Parks for Sale

Want to buy a city park? Detroit is looking at putting 92 of its parks up for sale. Most of them are tiny "pocket parks" in de-populating neighborhoods.
December 2007
Christopher Swope
By Christopher Swope  |  Former Editor
Christopher Swope was GOVERNING's executive editor.

Want to buy a city park? Detroit is looking at putting 92 of its parks up for sale. Most of them are tiny "pocket parks" in de-populating neighborhoods.

Park officials think they might fetch $8 million for the land from housing developers and earn the city another $5 million from putting the parcels on the property-tax rolls. The goal, if the city council approves, is to pump the proceeds into fixing up the remaining parks or building new ones in more vital neighborhoods. They call this "park repositioning."

It's an interesting idea, but I doubt developers will buy it. Many of these parks are surrounded by vacant lots. If there were a market, wouldn't builders already have arrived? Rather than unloading its assets, perhaps Detroit could find community groups who would be willing to maintain them.


"What's measured gets done." I've heard government managers say that so many times that I figured everything got measured by now. Turns out I was wrong.

Consider Los Angeles, where traffic engineers delete the data they collect from managing signals at busy intersections after just a few days. According to the Los Angeles Times, the city is missing the big picture about whether congestion is getting better or worse.

Then there's Maryland, which cannot say how effective its landmark "smart growth" law has been at supporting established cities and towns. According to a new study by researchers at the University of Maryland, state agencies have been lax about tracking and reporting $1.1 billion worth of growth-related spending.

Not to be outdone, there's the federal empowerment zone program, which has handed out $1.1 billion to dozens of cities. A recent Miami Herald investigation into waste in local administration of the Clinton-era anti-poverty program found little tracking going on of what money went in and what results came out.

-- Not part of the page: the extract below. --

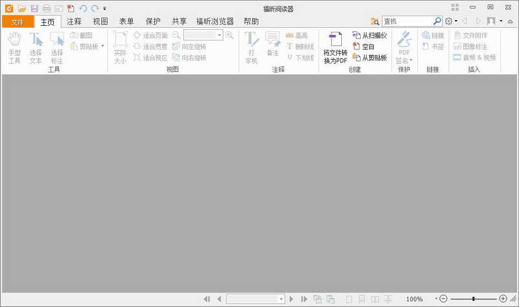Click the Help (帮助) tab

tap(251, 21)
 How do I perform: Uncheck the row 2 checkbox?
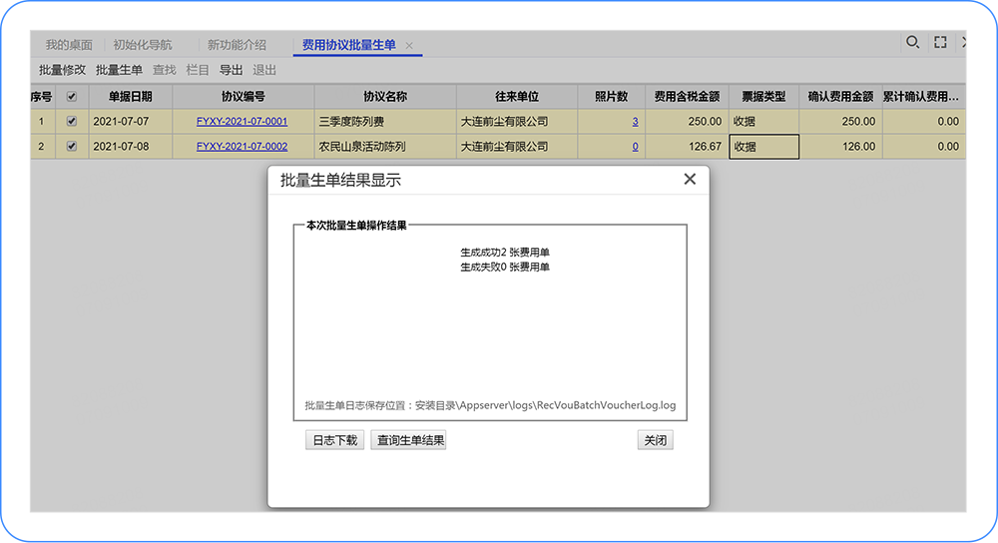pyautogui.click(x=71, y=147)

The irony, of course, is that technology makes it easier than ever to capture, store and sort scads of data. But that doesn't matter if the managers aren't interested in what the data have to say.


Normally, seeing a duopoly reduced to a monopoly would make me cringe. I feel good about the merger of Flexcar into Zipcar, though. The radical and wonderful business of car-sharing will be better off.

I've been a Zipcar member in Washington, D.C., for three years. Car- sharing is a big reason why my wife and I were able to get by without owning a car--until we had a baby (car seats complicate everything). With a Volvo and a Mazda parked across the street from our apartment, we enjoyed the convenience of driving when we needed to, without paying for maintenance, gas, insurance, parking or depreciation.

Flexcar and Zipcar operate in dozens of cities, but compete head-to- head only in D.C. and San Francisco. When the companies merge, members of their carless cults will have access to wheels in all of the locations. I'm not worried about Zipcar's pricing, because it will be held in check by competition from mainstream rental-car companies and by the cost of auto ownership in general. The biggest upside is in terms of marketing the car-sharing concept to the masses. When I tell people how I can go online and reserve a car for just an hour, and then let myself in with a card in my wallet and drive away, I still get lots of bewildered looks. Now, Zipcar will be to car-sharing what Google became to searching the Internet circa 1999--shorthand for a cool but complicated idea whose time has come.